I fear the virtually guaranteed security holes with non-specialised browsers are going to hamper SAFE adoption’s a lot more than the non-optional usage of a dedicated browser.

Brilliant. Simply brilliant. I much appreciate the insight and thank you for the time that you took to respond to us.

My view of the matter is that this will only be used for backwards compatibility with existing clearnet browsers.

It is unfortunate, but necessary for mass adoption - I do not share your particular fear there.

I am much more interested in sandboxed native applications.
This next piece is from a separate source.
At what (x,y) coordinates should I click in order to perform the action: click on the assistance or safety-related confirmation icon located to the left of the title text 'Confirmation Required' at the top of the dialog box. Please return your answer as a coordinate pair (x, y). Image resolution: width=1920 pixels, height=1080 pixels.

Or at least a sandbox that can accept plugins for all types of display purposes.

Do one thing and do it well
– Unix Philosophy

That seems to be the general opinion here, but I haven’t seen convincing arguments for that.

I’m 1,000,000,000% for this.

We shouldn’t falter in the face of Google chrome etc. We should stand firm and proud in our stance as a new, secure, independent internet protocol.

This isn’t really about not being proud of our protocol, I don’t think anyone could accuse any one in the community of that :). The way forward that @Krishna_Kumar proposes is really about having a solution that works quickly, is maintainable and works across multiple browsers. In my view we have to make switching to SAFE as easy and painless as possible and IMO a dedicated browser is not the best way to achieve this.

@Krishna_Kumar thank you very much indeed for this. I know you are very busy so I really appreciate it and think it is very valuable for the project that we have such an approachable and responsive development team. It warms my heart.